Suppose we have a worker that performs a computation on its input before producing output. This operation may take some time due to, say, network IO or just CPU load. Here we simulate an operation that takes some time with threadDelay.

worker :: String -> Double -> ProcessT IO () ()
worker name dt = repeatedly $ do _ <- await
                                 liftIO $ do
                                   putStrLn $ name ++ " working on its input"
                                   threadDelay dt'
                                 yield ()
  where dt' = floor $ dt * 1000000

We will use a little helper to time two variations of our test program.

timed :: MonadIO m => m a -> m (a, Double)
timed m = do t1 <- liftIO getCurrentTime
             r <- m
             t2 <- liftIO getCurrentTime
             return (r, realToFrac $ t2 `diffUTCTime` t1)

Now we will run a three-stage pipeline where each stage takes one second to process its input before yielding some output. A sequential execution strategy will thus take three seconds to pass an input through this pipeline. At the top-level, we will request three outputs, each of which will take three seconds to produce, resulting in a total execution time of approximately nine seconds.

main :: IO ()
main = do (r,dt) <- timed . runT . supply (repeat ()) $
            worker "A" 1 ~> worker "B" 1 ~> worker "C" 1 ~> taking 3
          putStrLn $ "Sequentially produced "++show r
          putStrLn $ "Sequential processing took "++show dt++"s"

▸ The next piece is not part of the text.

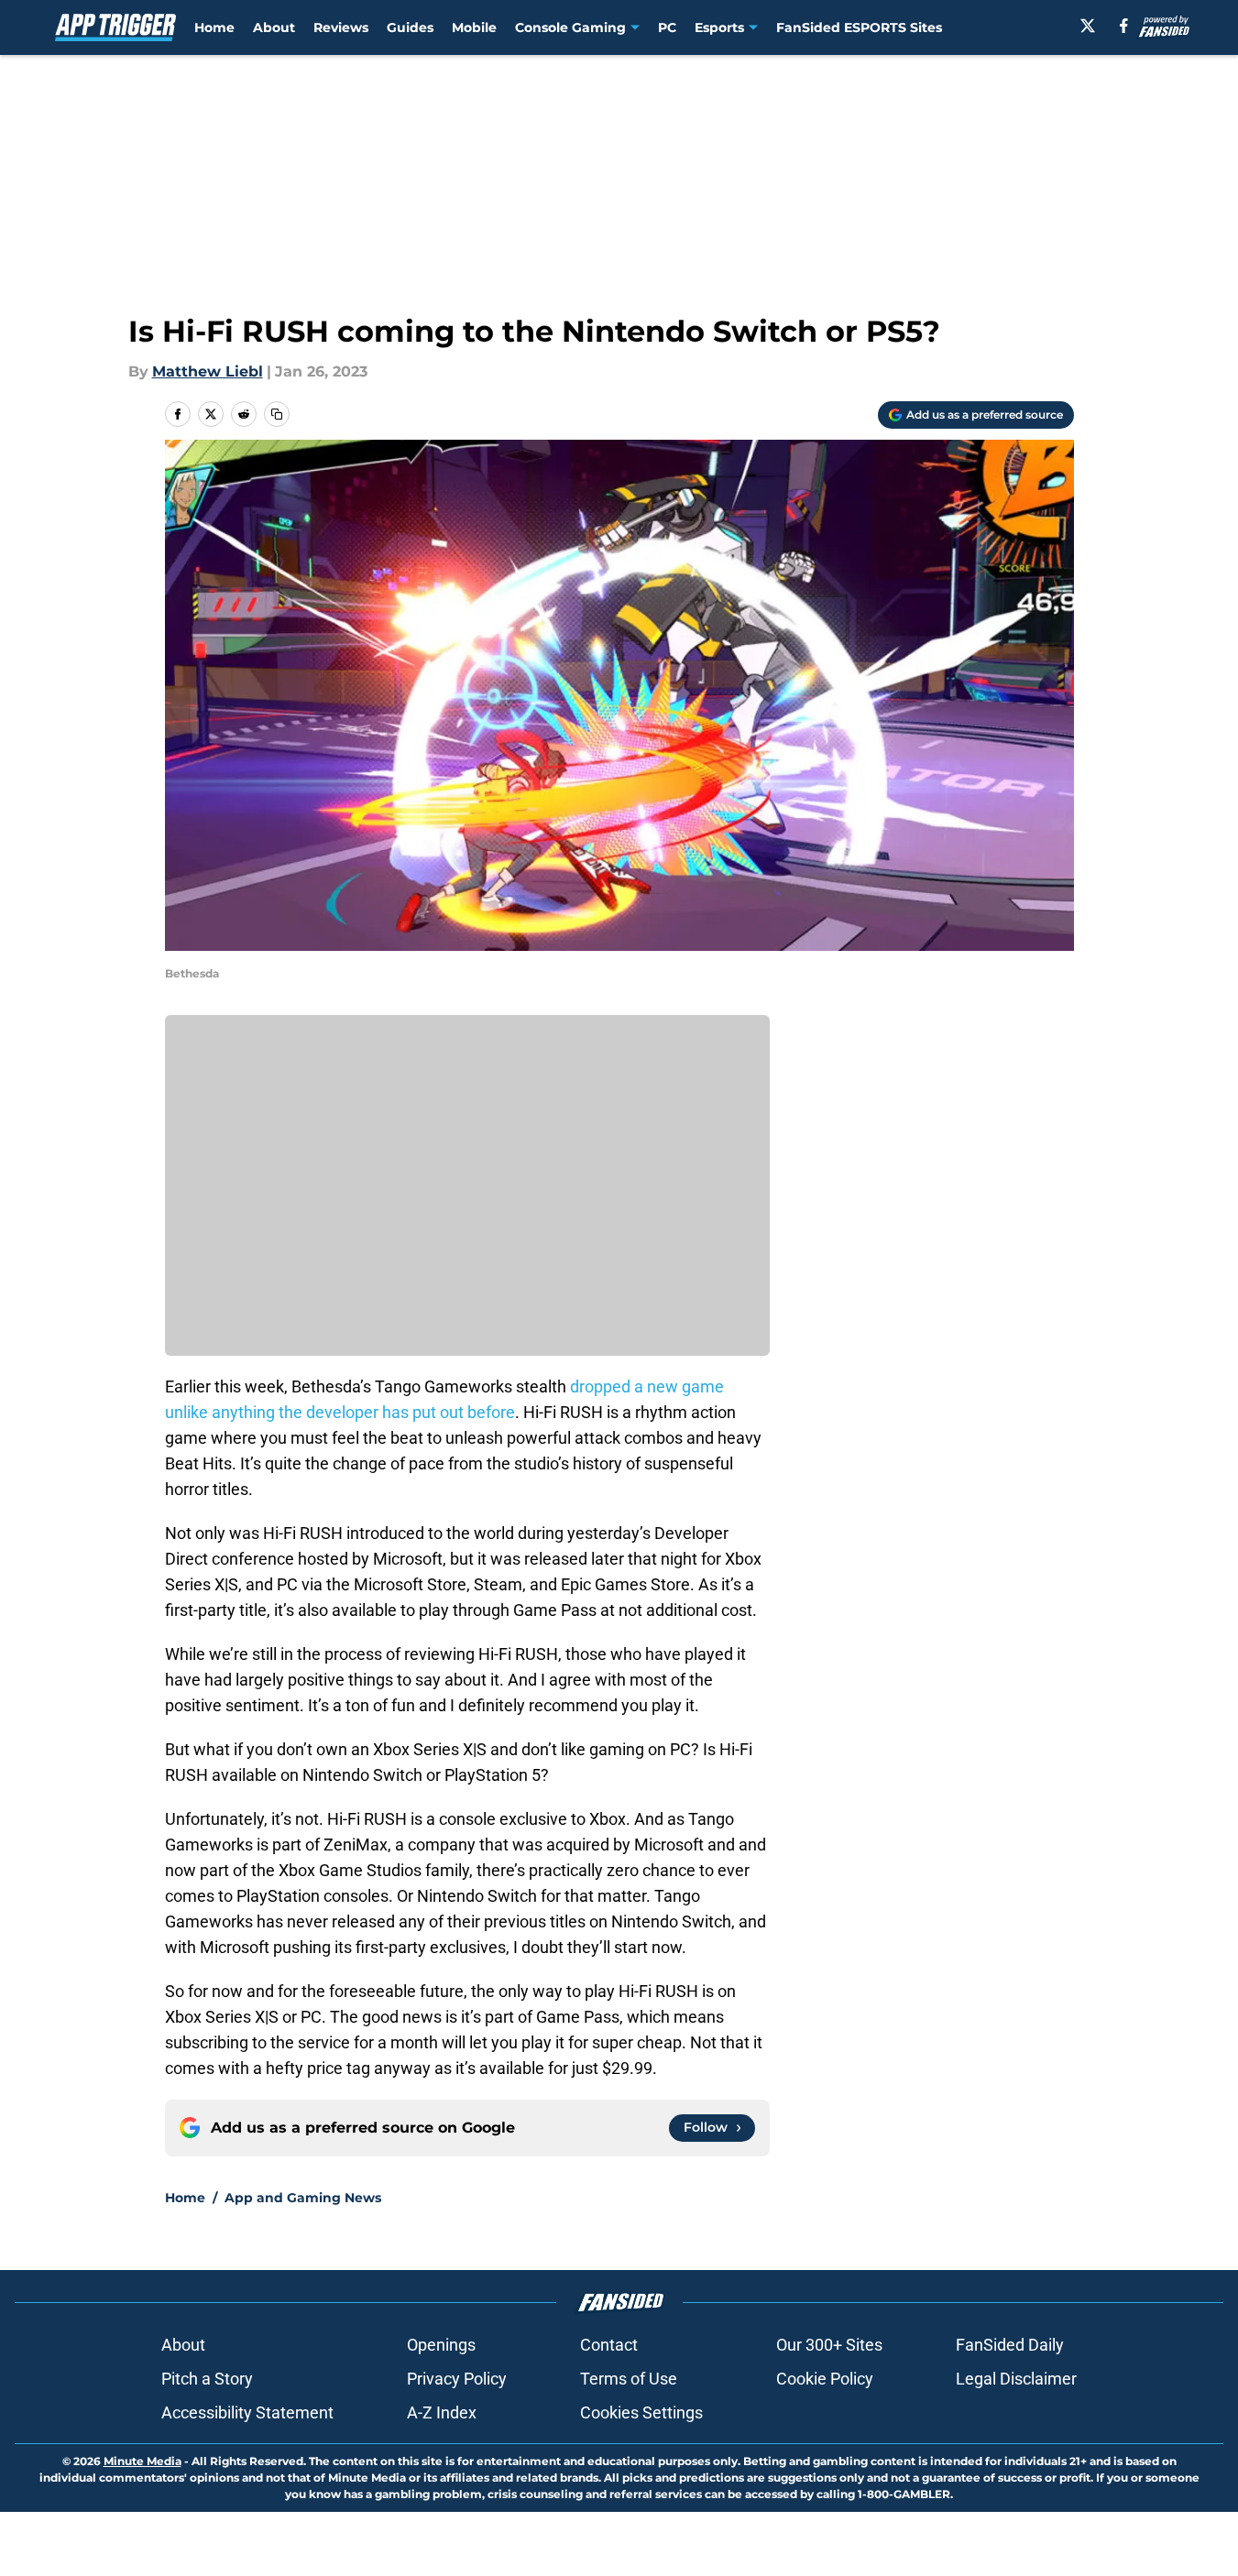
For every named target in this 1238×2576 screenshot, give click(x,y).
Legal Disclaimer (1016, 2378)
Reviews (340, 27)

If we instead run the same arrangement as a pipelined computation, we allow the independent stages to run concurrently, much like the stages in a pipelined CPU.

          (r',dt') <- timed . runT . supply (repeat ()) $
            worker "A" 1 >~> worker "B" 1 >~> worker "C" 1 >~> taking 3
          putStrLn $ "Pipeline produced "++show r'
          putStrLn $ "Pipeline processing took "++show dt'++"s"

With this arrangement, the first output we request takes three seconds to produce as we must wait for an input to pass through the entire length of the pipeline. However, successive outputs are following that first output through the pipeline so that we will produce more output at one second intervals. Therefore it takes is 3 + 2 = 5 seconds to produce three outputs: three seconds for the first output, and one second for each of the following two.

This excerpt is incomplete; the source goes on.